I quickly realised during my first birthing experience that natural birthing isn’t all it’s cracked up to be. And speaking with friends who were much more forthcoming after I’d been through it, I struggled to find anyone who made me think any differently.

So when it came to the difficult decision to attempt having a second child, I was quite sure I would go for every pain relief on offer. But, oddly enough, when it came to the crunch and labour kicked in, I felt curiously confident that second time round, with my body already experienced and adjusted, and in a country where I trusted the healthcare system, everything would be just fine. It wasn’t.

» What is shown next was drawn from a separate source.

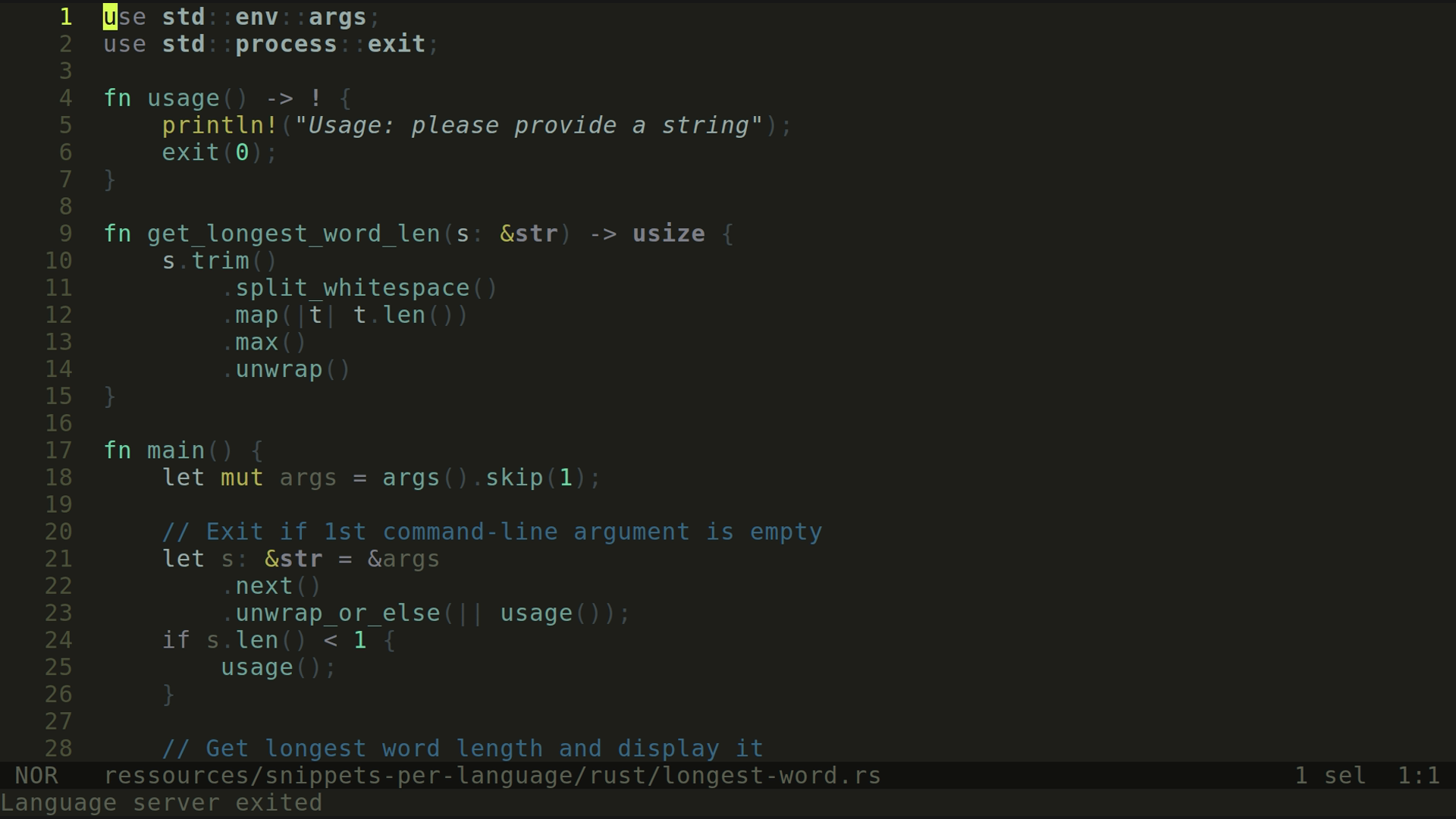This screenshot has width=1456, height=819.
Task: Click the 'fn main' declaration
Action: (154, 450)
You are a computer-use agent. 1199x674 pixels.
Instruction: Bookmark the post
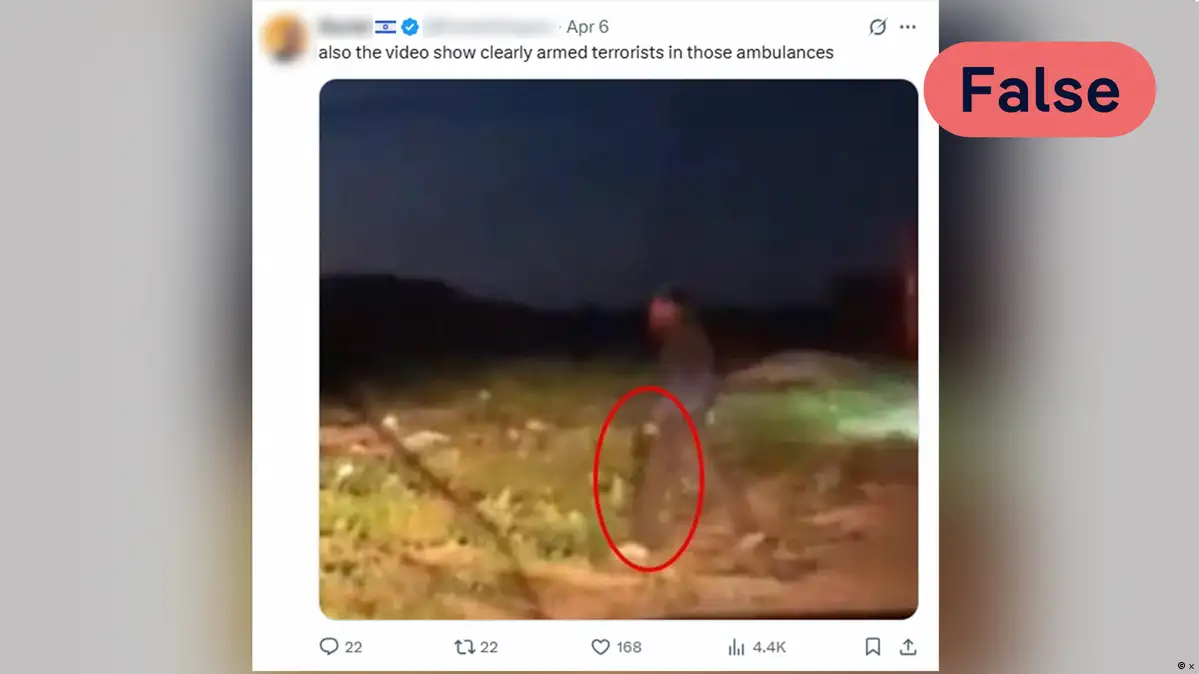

The thing is, for me at least, although the pain of the contractions was absolutely excruciating, beyond anything I could have imagined, contractions taken in isolation were just about manageable. However, the ability of the human body to expel the child during these contractions is clearly variable and definitely not what what many of us are given to expect from the books we read, or the glossed over stories we hear from friends and family before the event.

What I felt intensely during those experiences was that I wanted to die, that I never want my daughter to suffer that kind of physical pain, that I didn’t want anyone ever to suffer that kind of physical pain. I feel intensely irritated with the feel-good literature about the beauty of giving birth and the lies about the body being built to cope naturally with the pain. I’m irritated that women are shamed into thinking they should be able to do it. I’m irritated for the many women who feel disappointed and almost embarrassed that they didn’t ‘manage’ a natural childbirth when things go wrong, as they so often do.

I think as a society we mask so many of the trials of womanhood. We don’t talk about periods, we don’t talk about miscarriages, we don’t talk about the horrors of childbirth, we don’t talk about the menopause. They’re all ‘women’ things to be discussed in private or quietly dealt with on our own. Women’s issues are seen to be embarrassing, unpleasant, emotional and private. And because we don’t talk about these things more openly as individuals and as a society, we’re slowing down the process of sharing knowledge, finding solutions, and simply feeling normal about whatever trials we’re unlucky enough to experience.